Aufgabe 1 — Gib aus den Datensätzen die Zeilen unverändert wieder, beginnend mit der Zeile, die „Click the green encryption shield icon“ enthält, und endend mit der Zeile, die „coord(828,46)“ enthält. Beide Grenzzeilen gehören dazu, weitere Zeilen nicht.

Textabschnitt —
==============================
# Angeln macht glücklich!



## Thomas9904 (25. Oktober 2017)

Redaktionell







*ANGELN MACHT GLÜCKLICH!​*
Angeln macht glücklich - Angler wissen das.

Und wen Angeln alles glücklich macht, was am Angeln glücklich macht, wieso Angeln gestärkt und nicht behindert werden sollte, all das wollen wir hier in diesem Sammelthread zusammen stellen - und wir freuen uns, wenn ihr auch Ideen dazu hättet.

In diesem Sinne wünschen, raten und gönnen wir euch von Herzen:

*Geht Angeln!
Werdet glücklich! ​*
Thomas Finkbeiner


----------



## Thomas9904 (25. Oktober 2017)

*AW: Angeln macht glücklich!*

zum ersten



Thomas9904 schrieb:


> Wer kennt es nicht, sei es aus der Verwandschaft, aus dem Bekanntenkreis oder dem Verein:
> Wie glücklich Kinder sind, wenn man sie angeln lässt!
> 
> Wie Augen leuchten, Hände zittern, wie Spannung, Neugier und das Leben erwacht ...
> ...





Thomas9904 schrieb:


> *Gemeinsam Angeln macht glücklich​*
> Angeln ist immer toll und jeden Angler macht es glücklich, wenn er rauskommt zum Angeln.
> 
> Zu den Highlights neben dem Angeln an sich und für sich alleine gehört aber auch klar das Angeln gemeinsam mit anderen.
> ...





Thomas9904 schrieb:


> *ANGELN macht Frauen glücklich​*
> Anglerinnen sind logischerweise beim Angeln genauso glücklich wie Angler - sonst würden sie ja nicht angeln. Die Freude über einen tollen Angeltag, über Erfolg wie Mißerfolg, das Glück, seine Leidenschaft ausleben zu können, das trifft auch zu hundert Prozent auf angelnde Frauen zu.
> 
> Aber auch nichtangelnde Frauen werden durch Angeln glücklich:
> Weil sie ihre angelnden Männer nach einem Angelausflug entspannt(er) zurück bekommen, während der Angelzeit Zeit für sich selber haben.


----------



## Andal (25. Oktober 2017)

*AW: Angeln macht glücklich!*

Ja... jetzt wo du es sagst... ja kommt hin! #h  #h


----------



## Vincent_der_Falke (25. Oktober 2017)

*AW: Angeln macht glücklich!*

Oh ja, ich bin schon ganz zappelig. Gleich nach Feierabend auf Hecht :vik:


----------



## Vincent_der_Falke (25. Oktober 2017)
==============================
Aufgabe 2 — Tippe aus dem Forentext über das Angeln den Abschnitt wortgetreu ab, beginnend bei „Und wen Angeln“ und endend bei „Ideen dazu hättet.“.

Datenauflistung
==============================
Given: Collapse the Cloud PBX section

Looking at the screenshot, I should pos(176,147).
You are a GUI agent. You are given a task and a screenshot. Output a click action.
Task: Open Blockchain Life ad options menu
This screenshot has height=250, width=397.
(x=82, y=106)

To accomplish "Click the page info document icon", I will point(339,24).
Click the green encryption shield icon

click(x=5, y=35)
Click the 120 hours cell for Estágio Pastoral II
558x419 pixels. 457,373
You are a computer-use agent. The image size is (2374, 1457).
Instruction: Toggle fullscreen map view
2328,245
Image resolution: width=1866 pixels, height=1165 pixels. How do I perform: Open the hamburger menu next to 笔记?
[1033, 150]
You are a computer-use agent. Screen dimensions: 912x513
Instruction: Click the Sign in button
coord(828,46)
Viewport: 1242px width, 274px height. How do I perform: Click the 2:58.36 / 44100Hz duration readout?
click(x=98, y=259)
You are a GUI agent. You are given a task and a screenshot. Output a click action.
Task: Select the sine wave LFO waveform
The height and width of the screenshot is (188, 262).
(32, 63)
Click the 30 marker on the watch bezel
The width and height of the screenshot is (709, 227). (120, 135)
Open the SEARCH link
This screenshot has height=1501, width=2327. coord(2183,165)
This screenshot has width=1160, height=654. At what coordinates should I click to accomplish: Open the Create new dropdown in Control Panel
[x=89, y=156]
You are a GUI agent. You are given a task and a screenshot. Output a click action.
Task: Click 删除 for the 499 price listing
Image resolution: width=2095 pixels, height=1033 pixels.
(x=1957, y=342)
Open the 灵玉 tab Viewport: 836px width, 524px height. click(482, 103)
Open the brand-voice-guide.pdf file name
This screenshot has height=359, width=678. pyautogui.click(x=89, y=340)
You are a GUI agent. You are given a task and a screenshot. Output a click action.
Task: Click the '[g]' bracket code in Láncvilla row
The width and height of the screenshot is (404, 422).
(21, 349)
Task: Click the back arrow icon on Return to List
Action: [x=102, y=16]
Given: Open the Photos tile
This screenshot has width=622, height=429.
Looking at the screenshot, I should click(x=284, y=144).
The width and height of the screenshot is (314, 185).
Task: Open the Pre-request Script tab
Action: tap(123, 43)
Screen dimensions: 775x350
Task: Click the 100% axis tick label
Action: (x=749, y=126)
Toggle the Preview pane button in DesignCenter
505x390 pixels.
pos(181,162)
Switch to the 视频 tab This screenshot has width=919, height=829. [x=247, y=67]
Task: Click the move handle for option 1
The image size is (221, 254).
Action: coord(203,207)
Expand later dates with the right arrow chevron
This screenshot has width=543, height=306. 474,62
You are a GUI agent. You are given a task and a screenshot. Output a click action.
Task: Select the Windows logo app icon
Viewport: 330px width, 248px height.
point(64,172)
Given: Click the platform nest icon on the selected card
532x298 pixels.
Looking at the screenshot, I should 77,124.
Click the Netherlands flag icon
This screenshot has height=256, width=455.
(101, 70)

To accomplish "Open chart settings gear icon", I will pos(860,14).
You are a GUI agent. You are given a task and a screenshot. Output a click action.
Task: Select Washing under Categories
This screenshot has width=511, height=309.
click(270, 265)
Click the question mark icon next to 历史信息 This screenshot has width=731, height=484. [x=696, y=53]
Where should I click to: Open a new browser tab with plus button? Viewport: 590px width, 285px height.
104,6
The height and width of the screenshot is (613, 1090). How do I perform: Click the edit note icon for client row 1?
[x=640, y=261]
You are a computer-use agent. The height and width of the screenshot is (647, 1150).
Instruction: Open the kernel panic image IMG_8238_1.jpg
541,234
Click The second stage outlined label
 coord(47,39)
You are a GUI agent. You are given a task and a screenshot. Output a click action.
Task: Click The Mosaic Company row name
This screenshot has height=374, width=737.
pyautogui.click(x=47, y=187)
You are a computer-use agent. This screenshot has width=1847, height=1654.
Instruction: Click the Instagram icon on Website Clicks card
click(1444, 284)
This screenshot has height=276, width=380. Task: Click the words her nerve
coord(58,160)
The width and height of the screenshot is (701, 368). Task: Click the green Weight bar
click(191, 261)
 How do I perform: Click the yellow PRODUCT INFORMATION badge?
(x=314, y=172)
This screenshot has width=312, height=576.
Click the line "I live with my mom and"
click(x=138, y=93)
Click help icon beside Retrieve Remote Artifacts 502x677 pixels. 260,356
==============================
Ergebnis 1 —
Click the green encryption shield icon

click(x=5, y=35)
Click the 120 hours cell for Estágio Pastoral II
558x419 pixels. 457,373
You are a computer-use agent. The image size is (2374, 1457).
Instruction: Toggle fullscreen map view
2328,245
Image resolution: width=1866 pixels, height=1165 pixels. How do I perform: Open the hamburger menu next to 笔记?
[1033, 150]
You are a computer-use agent. Screen dimensions: 912x513
Instruction: Click the Sign in button
coord(828,46)

Ergebnis 2 —
Und wen Angeln alles glücklich macht, was am Angeln glücklich macht, wieso Angeln gestärkt und nicht behindert werden sollte, all das wollen wir hier in diesem Sammelthread zusammen stellen - und wir freuen uns, wenn ihr auch Ideen dazu hättet.